Column | Type | Description |
---|---|---|
party_id | STRING | Unique identifier of the party in the instance's datasets |
party_size | STRING |
Specifies the tier for commercial customers (large versus small). This field does not apply
to retail customers.
All values are case sensitive. |
earliest_remove_time | STRING | The earliest time at which the party can be removed |
party_with_prediction_intent | STRING | The indicator that suggests if a party has been predicted on since the registration |
registration_or_uptier_time | STRING | The time at which the party was registered or uptiered |
Exported metadata
Exported metadata varies based on the AML AI resource.
Engine config
The following metadata is output from an engine config.
Column | Type | Description |
---|---|---|
resource_type | STRING | Type of AML AI resource, such as an engine config or prediction results |
resource_id | STRING | Name of the resource |
name | STRING | Name of the metadata entry, such as a metric (see the following table) |
value | JSON | Value of the metadata entry |
Metric name | Metric description | Example metric value |
---|---|---|
ExpectedRecallPreTuning | Recall metric measured on a test set when using
default hyperparameters of the engine version.
This recall measurement assumes the number of investigations per month
specified in |
{ "recallValues": [ { "partyInvestigationsPerPeriod": 5000, "recallValue": 0.72, "scoreThreshold": 0.42, }, ], } |
ExpectedRecallPostTuning | Recall metric measured on a test set when using
tuned hyperparameters.
This recall measurement assumes the number of investigations per month
specified in |
{ "recallValues": [ { "partyInvestigationsPerPeriod": 5000, "recallValue": 0.80, "scoreThreshold": 0.43, }, ], } |
Missingness |
Share of missing values across all features in each feature family. Ideally, all AML AI feature families should have a Missingness near to 0. Exceptions may occur where the data underlying those feature families is unavailable for integration. A significant change in this value for any feature family between tuning, training, evaluation, and prediction can indicate inconsistency in the datasets used. |
{ "featureFamilies": [ { "featureFamily": "unusual_wire_credit_activity", "missingnessValue": 0.00, }, ... ... { "featureFamily": "party_supplementary_data_id_3", "missingnessValue": 0.45, }, ], } |
Model
The following metadata is output from a model.
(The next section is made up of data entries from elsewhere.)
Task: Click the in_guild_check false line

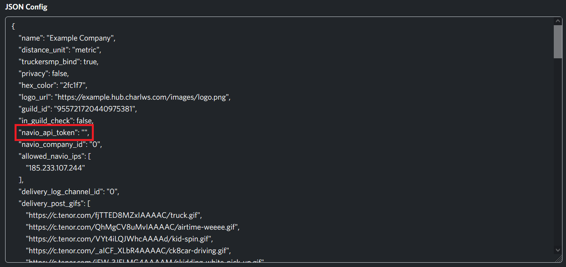Action: click(56, 121)
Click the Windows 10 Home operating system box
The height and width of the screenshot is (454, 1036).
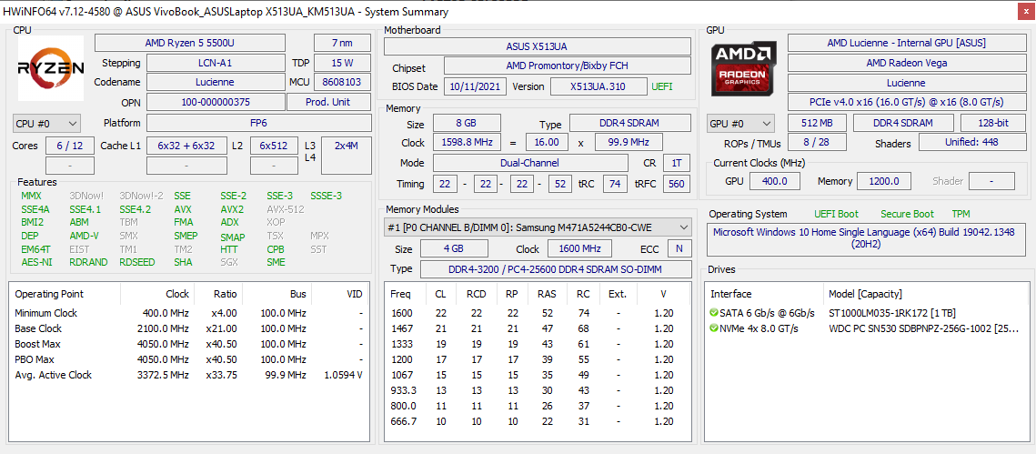(x=864, y=238)
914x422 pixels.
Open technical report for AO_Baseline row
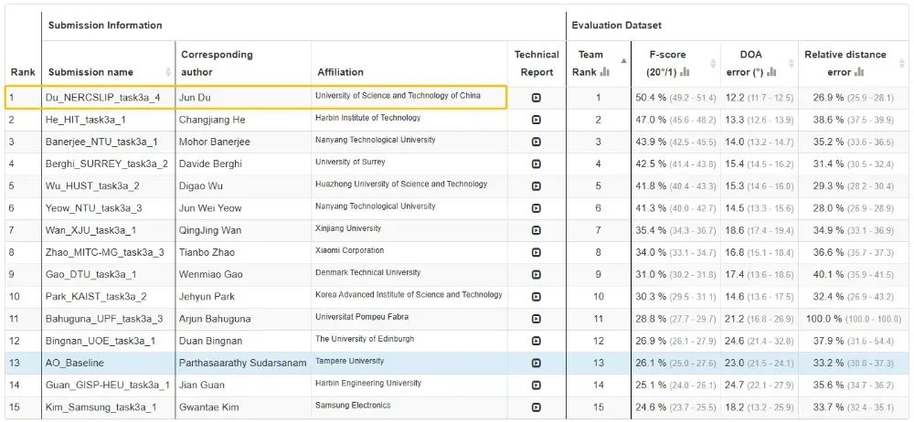click(536, 363)
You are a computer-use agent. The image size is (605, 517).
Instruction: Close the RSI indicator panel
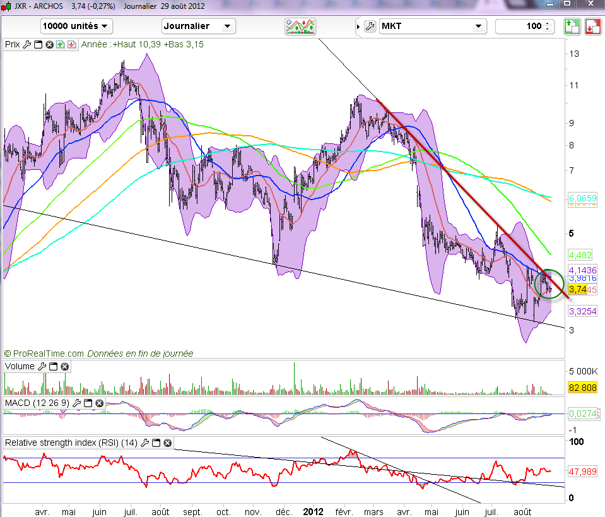(167, 443)
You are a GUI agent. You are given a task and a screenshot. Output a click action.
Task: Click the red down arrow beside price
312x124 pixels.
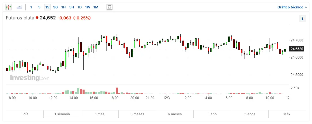click(x=37, y=18)
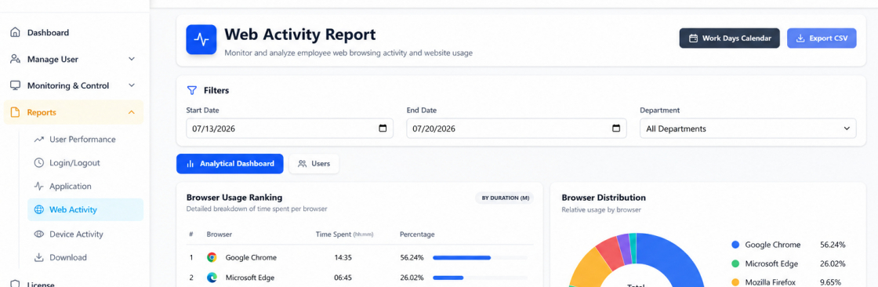Expand the Manage User menu chevron
The width and height of the screenshot is (878, 287).
point(132,59)
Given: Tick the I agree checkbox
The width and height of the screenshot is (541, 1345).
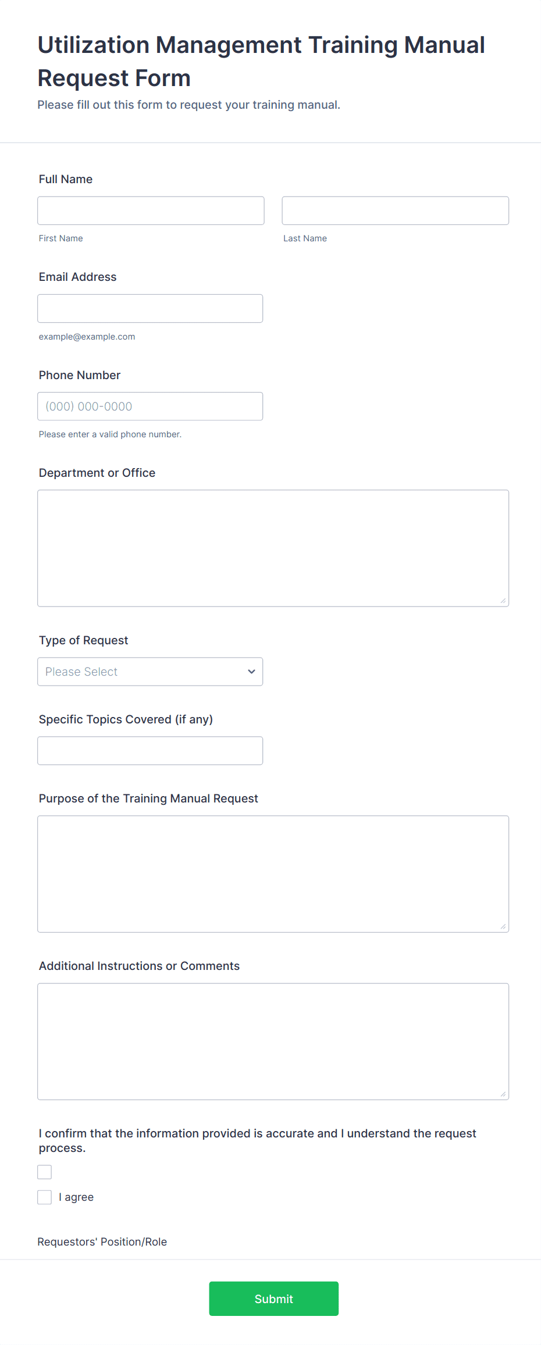Looking at the screenshot, I should pyautogui.click(x=45, y=1197).
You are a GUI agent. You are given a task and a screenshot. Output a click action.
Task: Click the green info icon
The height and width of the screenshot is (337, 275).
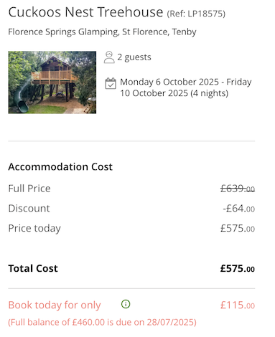[x=126, y=304]
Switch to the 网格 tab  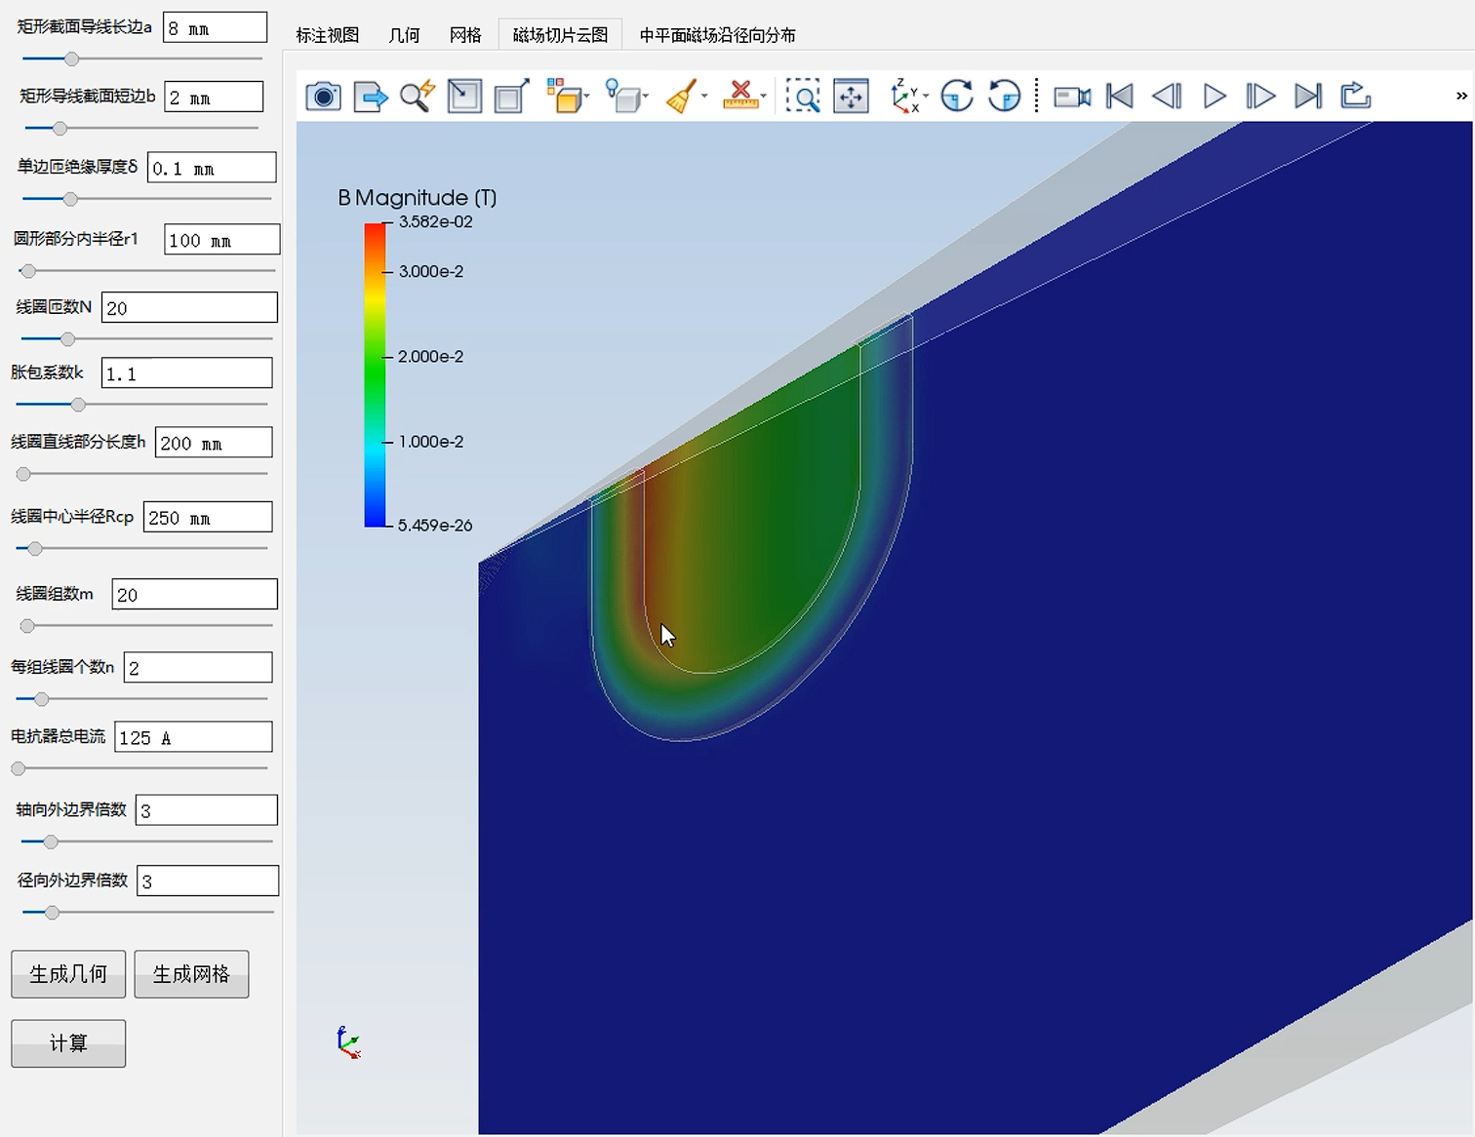click(465, 35)
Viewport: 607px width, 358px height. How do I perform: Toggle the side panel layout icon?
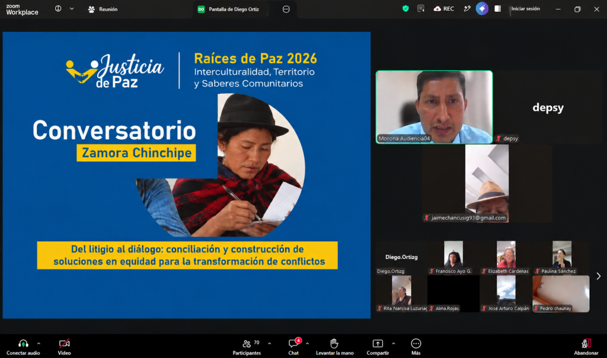click(x=497, y=8)
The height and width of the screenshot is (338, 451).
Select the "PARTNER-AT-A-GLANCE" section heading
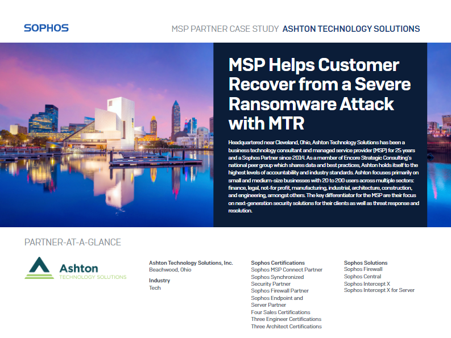pos(73,243)
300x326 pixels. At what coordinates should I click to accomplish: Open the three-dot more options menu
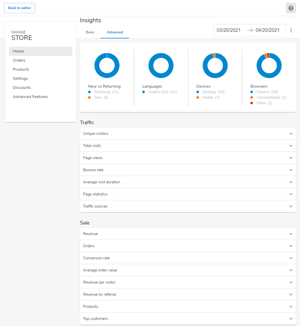click(x=291, y=30)
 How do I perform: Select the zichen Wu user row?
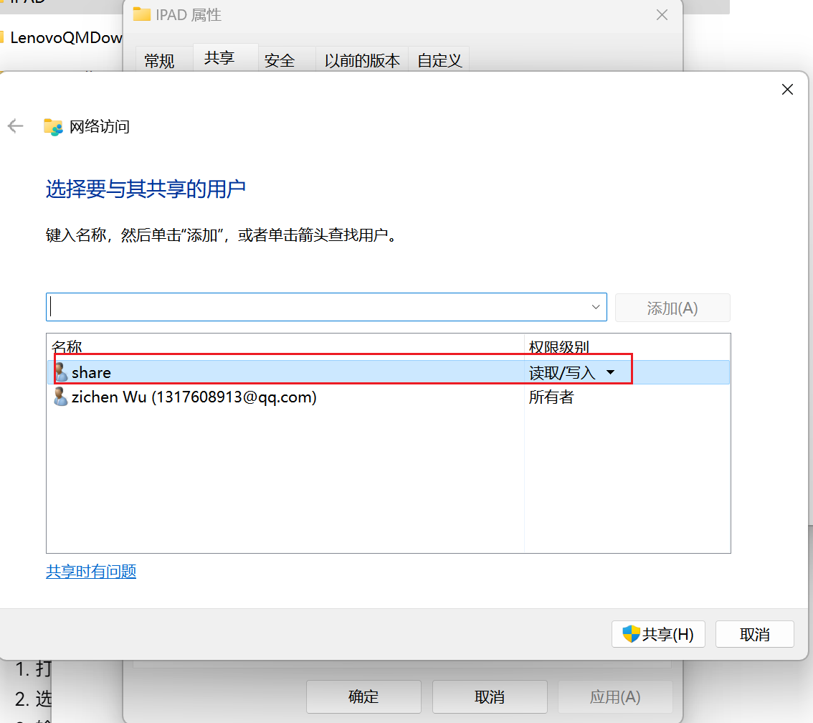pyautogui.click(x=287, y=397)

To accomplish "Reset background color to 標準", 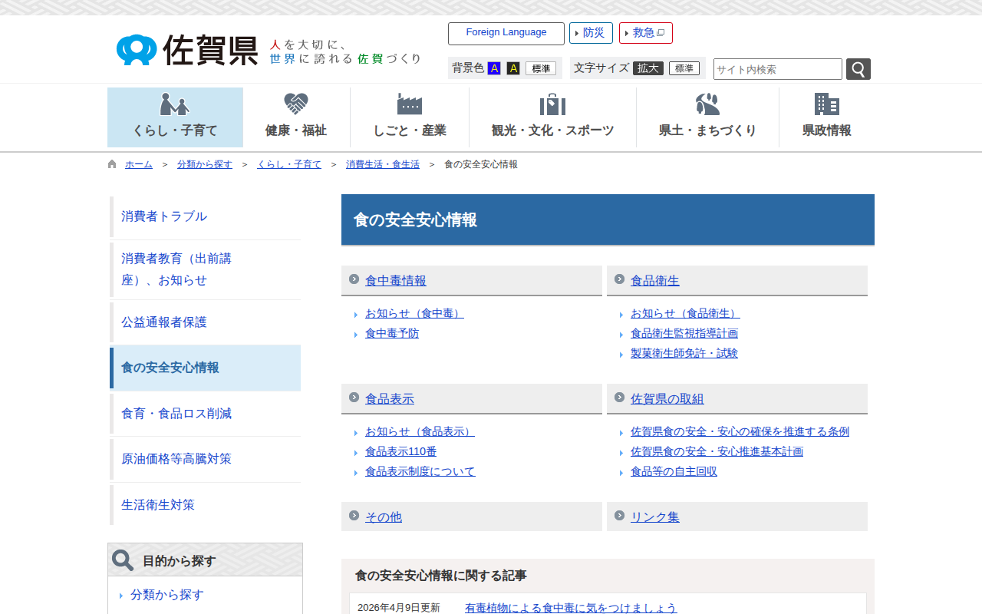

Column | Type | Description |
---|---|---|
resource_type | STRING | Type of AML AI resource, such as an engine config or prediction results |
resource_id | STRING | Name of the resource |
name | STRING | Name of the metadata entry, such as a metric (see the following table) |
value | JSON | Value of the metadata entry |
Metric name | Metric description | Example metric value |
---|---|---|
Missingness |
Share of missing values across all features in each feature family. Ideally, all AML AI feature families should have a Missingness near to 0. Exceptions may occur where the data underlying those feature families is unavailable for integration. A significant change in this value for any feature family between tuning, training, evaluation, and prediction can indicate inconsistency in the datasets used. |
{ "featureFamilies": [ { "featureFamily": "unusual_wire_credit_activity", "missingnessValue": 0.00, }, ... ... { "featureFamily": "party_supplementary_data_id_3", "missingnessValue": 0.45, }, ], } |
Importance |
A metric that shows the importance of a feature family to the model. Higher values indicate more significant use of the feature family in the model. A feature family that is not used in the model has zero importance. Importance values can be used when prioritizing acting on family skew results. For example, the same skew value for a family with higher importance to the model is more urgent to resolve. |
{ "featureFamilies": [ { "featureFamily": "unusual_wire_credit_activity", "importanceValue": 459761000000, }, ... ... { "featureFamily": "party_supplementary_data_id_3", "importanceValue": 27492, }, ], } |
Backtest results
The following metadata is output from backtest results.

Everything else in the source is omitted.